### Compito da svolgere:
Riporta senza alcuna modifica il tratto dell'articolo sul Cantico dei Cantici che va da "Giriamo i quesiti" fino a "interprete delle Scritture.".

Il Cantico dei cantici letto dalle tre grandi fedi

Cantico dei cantici, un convegno a Venezia
di Viviana Kasam

Del Cantico dei Cantici si parlerà per tre giorni a Venezia, dal 3 al 6 novembre, in un convegno organizzato  dall’Università Ebraica di Gerusalemme che metterà a confronto studiosi delle religioni, filosofi, scrittori per esaminare il Cantico in tutti i suoi aspetti: quello letterario/poetico, quello mistico, quello filosofico, e il rapporto con altre tradizioni in cui il sesso può essere una strada per raggiungere l’estasi spirituale (per esempio il buddismo tantrico).
Ai seminari in inglese in francese (non è prevista la traduzione in italiano) parteciperanno Moshe Idel, considerato oggi il massimo studioso di Kabbalah , la scrittrice francese Eliette Abécassis, i filosofi Ami Bouganim e Monique Canto- Sperber (che insegna all’Ecole Normale Supérieure di Parigi), Yair Zakovitch, uno dei più quotati esperti biblici, Marco  Ceresa docente di letteratura cinese e studi culturali dell’Asia all’Università Ca’ Foscari di Venezia, Guy Stroumsa,  professore di religioni comparate dell’Università Ebraica di Gerusalemme, il presidente della stessa Università Menachem Ben Sasson, specialista di ermeneutica biblica, Clemence Boulouque, scrittrice specializzata in Kabbalah e  misticismo e Haim Baharier, noto per le sue vertiginose lezioni di ermeneutica biblica. E il giornalista Gad Lerner, che  parteciperà a un dibattito di grande attualità, domenica mattina, su sesso e potere.

 

 

Intervista a Moshe Idel, Haim Baharier e Enzo Bianchi

a cura di Viviana Kasam

Il Cantico dei Cantici: il poema d’amore più conosciuto, più commentato, più tradotto nella Storia, e anche il più  misterioso. Che cosa significa il titolo? Perché un poema così fortemente erotico è stato assunto sin dall’antichità  (Concilio di Yavnè, 90 d.C.), nel canone dell’Antico Testamento? E come mai nelle tradizioni religiose dell’occidente,  quella ebraica, quella cattolica, quella cristiana, la letteralità del testo, che descrive senza mezzi termini un amplesso, è  tata “freudianamente” rimossa in favore di una interpretazione mistica spesso tirata per i capelli, così forzata nel  diniego dell’evidenza da apparire quasi assurda ad un occhio laico e smaliziato?
Giriamo i quesiti a Moshe Idel, considerato oggi il massimo studioso di mistica ebraica, che insegna alla cattedra che fu  di Gershom Scholem, Haim Baharier, famoso per le sue lezioni di ermeneutica biblica diventate cult, e Padre Enzo  Bianchi, fondatore e priore della Comunità monastica di Bose, scrittore, editore di Qiqajon, profondo conoscitore e interprete delle Scritture.

 

Perché il titolo?

### Elenco fornito:
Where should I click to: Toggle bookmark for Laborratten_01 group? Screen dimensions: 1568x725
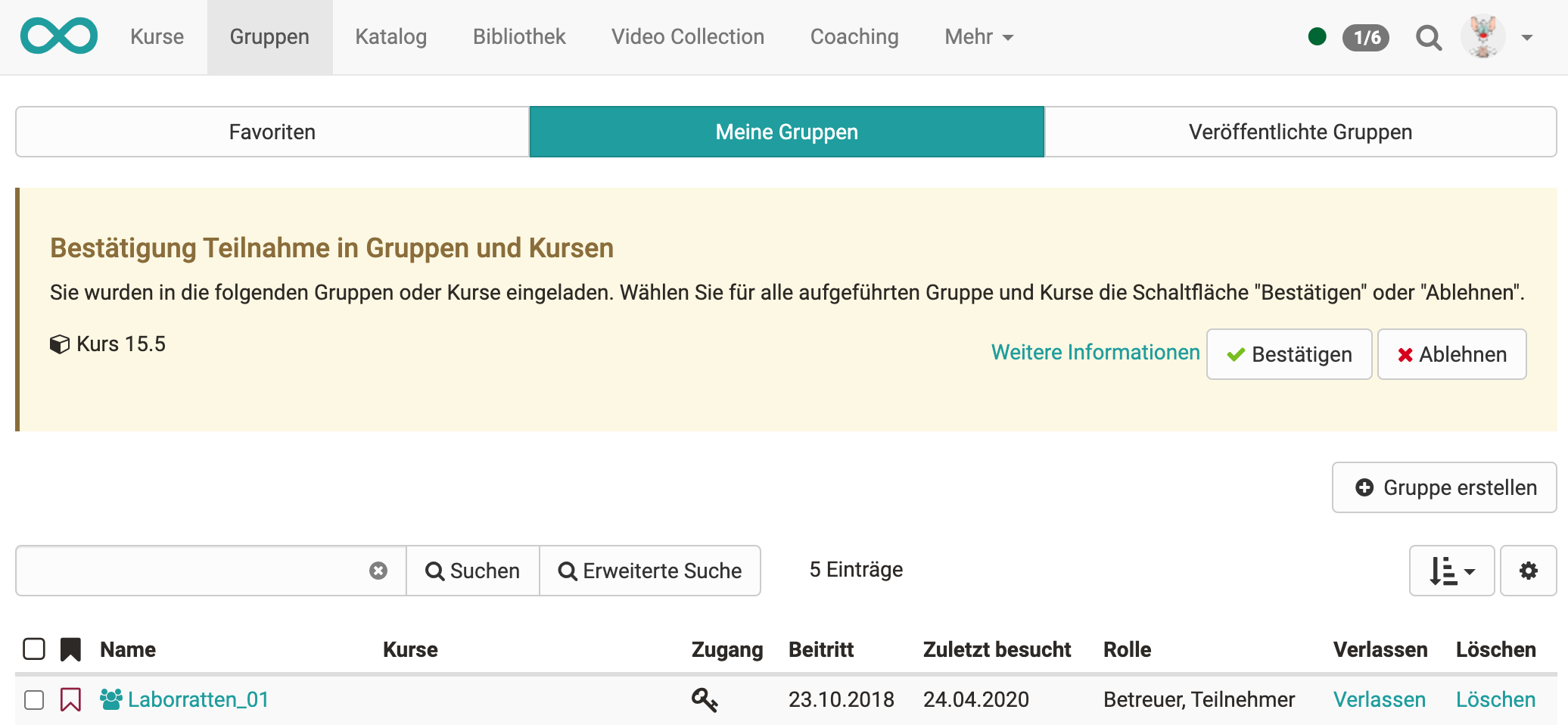(x=70, y=699)

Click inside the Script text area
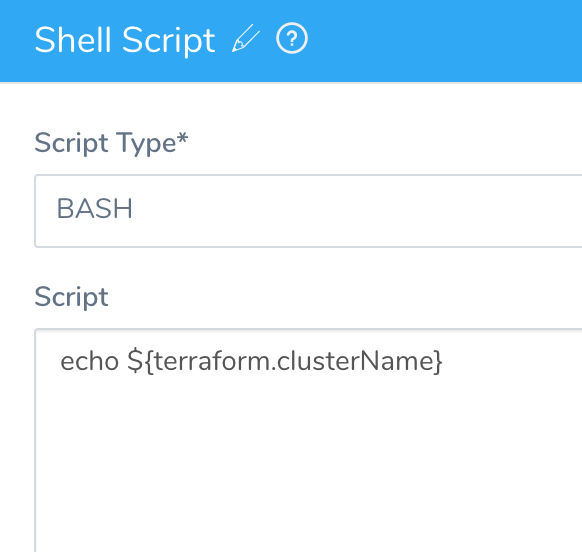point(308,440)
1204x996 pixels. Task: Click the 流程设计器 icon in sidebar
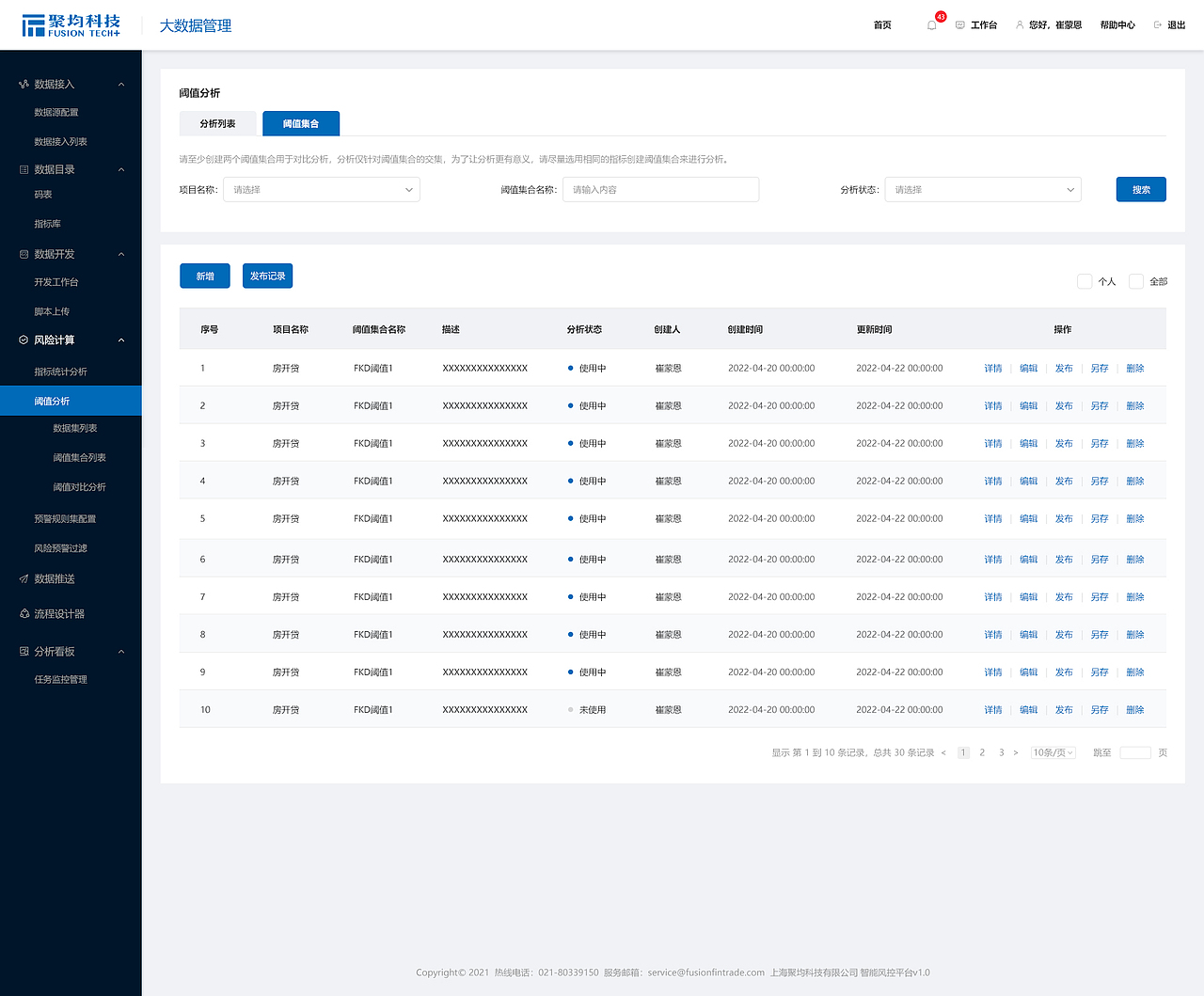(x=24, y=614)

### Soluzione svolta:
Giriamo i quesiti a Moshe Idel, considerato oggi il massimo studioso di mistica ebraica, che insegna alla cattedra che fu  di Gershom Scholem, Haim Baharier, famoso per le sue lezioni di ermeneutica biblica diventate cult, e Padre Enzo  Bianchi, fondatore e priore della Comunità monastica di Bose, scrittore, editore di Qiqajon, profondo conoscitore e interprete delle Scritture.